On the radar: empty chair
In June 1993, after Roy Hattersley failed to turn up for the satirical quiz Have I Got News For You for the third time in a row, the producers made a decision. Rather than rush to get a last minute substitute, they replaced the politician with a tub of lard. As the host, Angus Deayton, drily observed, the lard was ‘liable to give much the same performance’ and was ‘imbued with many of the same qualities’ as the MP.

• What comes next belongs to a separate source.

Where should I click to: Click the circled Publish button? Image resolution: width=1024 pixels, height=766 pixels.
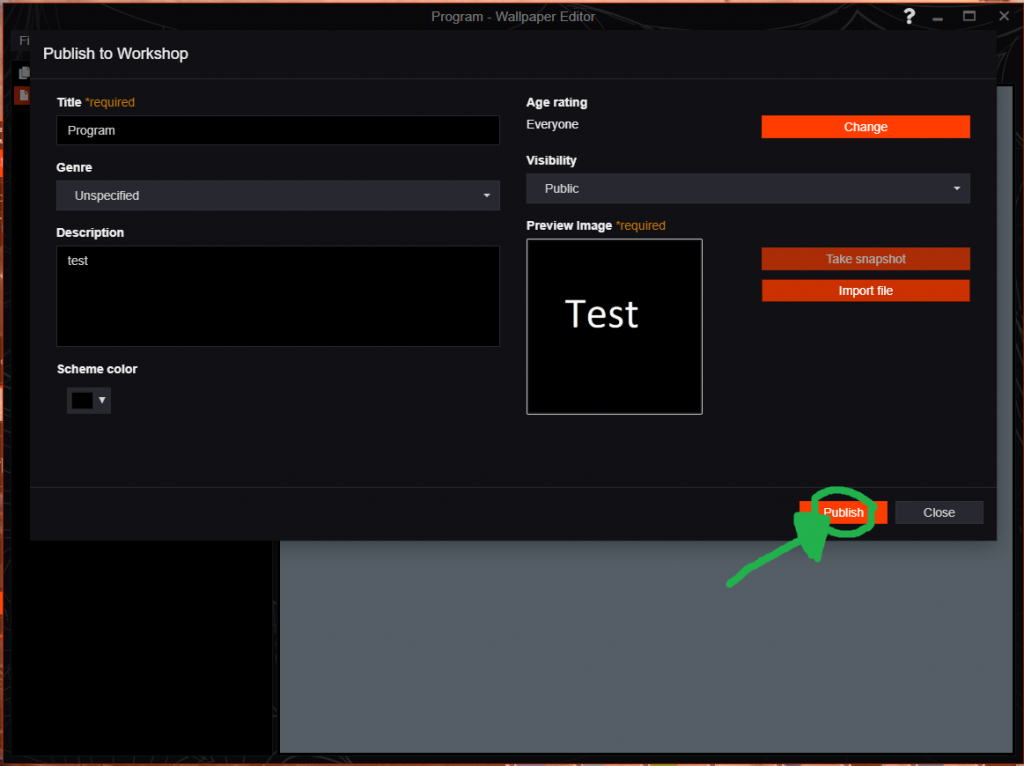coord(842,512)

This memorable comic incident was an example of ‘empty-chairing’ (even though the chair in question was actually occupied by a tub of lard): the practice of deliberately drawing attention to a politician’s failure to turn up to an interview or other event. Both the noun ‘empty-chairing’ and the verb ‘to empty-chair someone’ have surged in use recently, after the Prime Minister Theresa May announced that she would not be taking part in televised debates ahead of the general election in June. In response, broadcasters declared that the debates would go ahead without the Conservative leader, and that an empty chair may be left on set to emphasize her absence.
The practice of ‘empty-chairing’ reflects a changing attitude towards politicians (and, indeed, many other formerly feared and respected figures of authority), and the emergence of a more aggressive form of journalism. When a broadcaster ‘empty-chairs’ someone, rather than politely covering up their absence, they are deliberately drawing attention to their refusal to turn up, and making a mockery of it. The empty chair symbolizes the politician’s avoidance of awkward questions and situations. The message is clear – we will make an example of you, even if you try to avoid being in the spotlight. You can run, but you can’t hide.
Sometimes the empty chair is metaphorical, but the impact remains the same. On radio, for example, you cannot show an unoccupied seat, but the practice is still common. Each time a radio reporter states that ‘we requested an interview, but the minister declined’, they are empty-chairing their victim – openly stating that the politician has refused an interview, rather than sweeping the matter under the carpet (to continue the allusions to domestic furnishings).
But is the rise of the empty chair only due to a lack of respect for elected officials? Could it also be that – in the age of tightly controlled political sound bites – politicians are more likely to avoid conflict, and situations where they may be challenged and exposed?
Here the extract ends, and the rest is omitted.